Shoulder to cry on

Sherri Gardner HowellFarragut, Kitchen Table Talk

I often have trouble being a caring friend.

There. I’ve said it. I love my friends so much and get so much out of my relationships with them, but it is just a fact that sometimes I do not come across as caring as I should.

I have friends I have not seen in many months, but I would not hesitate to call if I needed them. I am certain they feel the same way about me. I have friends I talk to every day, going over everything from the mundane to the monumental. With both groups of these friends, I have shared laughter, tears and many, many problems.

They, in turn, share their ups and downs with me. It is during those times when I come face-to-face with that uncertainty about what my role should be.

Here’s the problem: While I love them and am happy to give them a shoulder to cry on, I’m not very good at simply listening and joining in to rail against the world.

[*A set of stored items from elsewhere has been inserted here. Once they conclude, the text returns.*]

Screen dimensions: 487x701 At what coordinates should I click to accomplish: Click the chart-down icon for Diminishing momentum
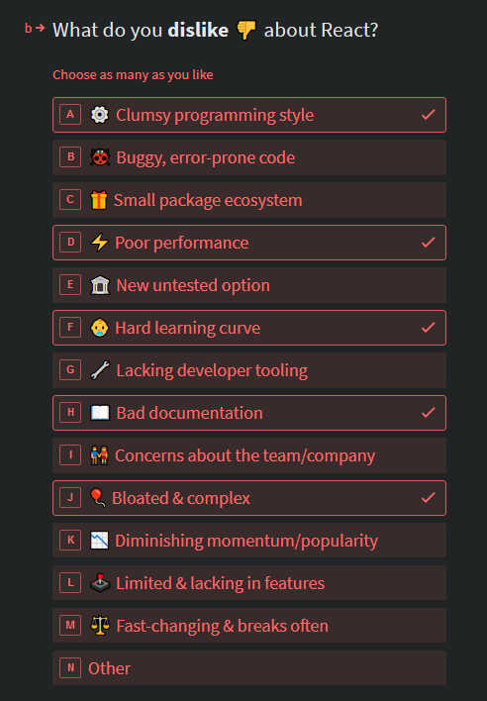pyautogui.click(x=99, y=540)
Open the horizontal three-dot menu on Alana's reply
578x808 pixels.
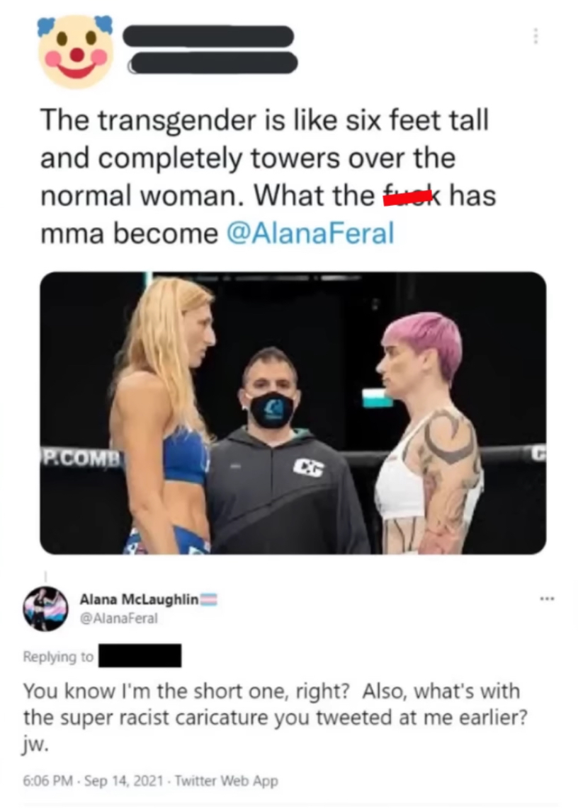pyautogui.click(x=548, y=599)
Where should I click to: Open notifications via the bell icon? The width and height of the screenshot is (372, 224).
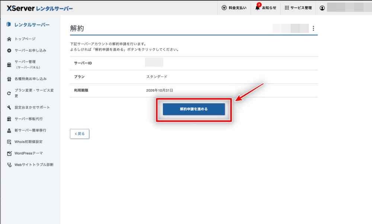tap(257, 8)
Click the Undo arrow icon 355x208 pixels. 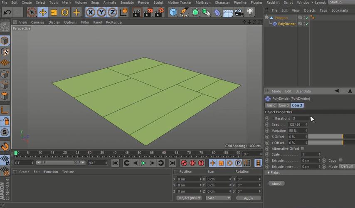(x=7, y=12)
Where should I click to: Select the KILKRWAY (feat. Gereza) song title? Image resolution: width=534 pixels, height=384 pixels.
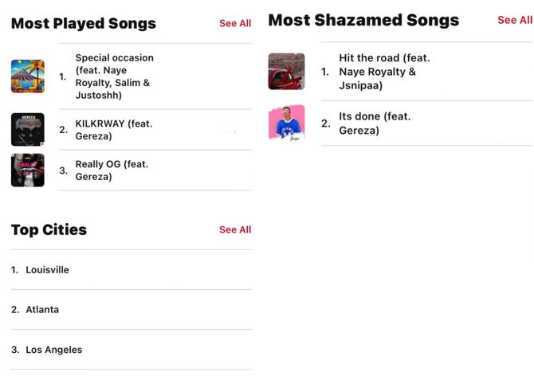(x=113, y=129)
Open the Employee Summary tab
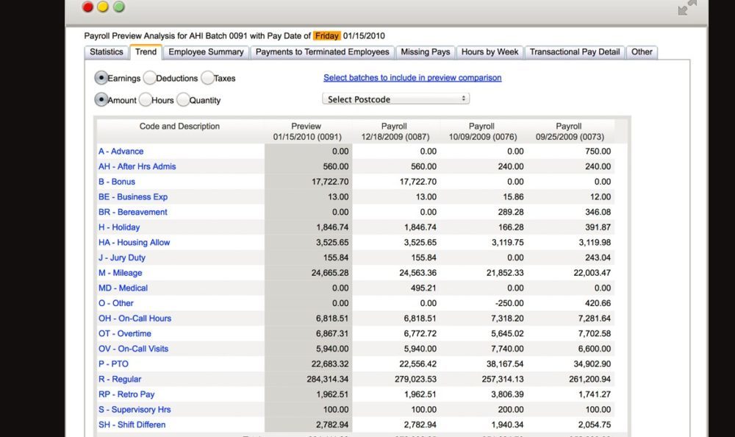 coord(206,52)
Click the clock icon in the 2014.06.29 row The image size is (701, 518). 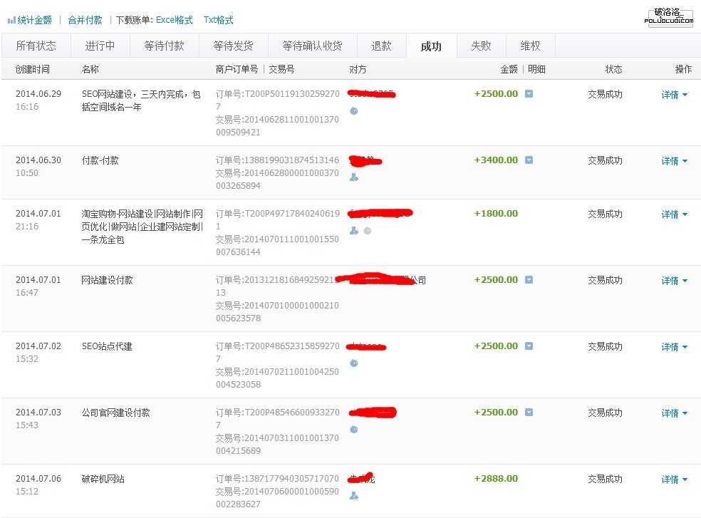pyautogui.click(x=354, y=111)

Sometimes, all a friend in need wants is a shoulder to cry on. They don’t want advice, answers or attempts at problem-solving. If I can pick up on that early enough, I can rein in my natural tendency to try to “fix it.” If I am helpless to fix it – as in the case of a bad breakup or the death of a loved one – I can put a crying towel on my shoulder and simply be sympathetic and full of empathy.

Even when I am in problem-solving mode, I am sympathetic, but I am also pushing and pulling the unhappy person into action.

I know I am this way because it’s the way I approach my own problems, for the most part. I want to get on with things. I want to find answers and move toward solutions. I have very few pity parties because I just can’t stay in that state of mind for very long.

I think it is my mother’s fault. My mother spent very little time feeling sorry for her lot in life. She forged ahead, grabbing at happiness and making the most out of whatever came her way. Not an overtly religious person, she held tight to Romans 8:28 (“And we know that all things work together for good to those who love God, to those who are called according to His purpose.”)

What she practiced in her own life, she preached and practiced with her children.

She also kept that philosophy with family and friends. Partnering with that mantra of faith, however, was one of her momisms that gave words to her approach to dealing with friends who needed a shoulder to cry on. I heard it many times, and it has evidently become part of how I approach not only my own problems, but problems of friends.

She would say: “For a friend in need, say a prayer and roast a chicken.”

Sherri Gardner Howell, a former features writer and manager at the News Sentinel and publisher at Blount Today, has been writing about family life for newspapers and magazines since 1987. She lives in West Knoxville, is married to Neville Howell and has two sons and three grandsons.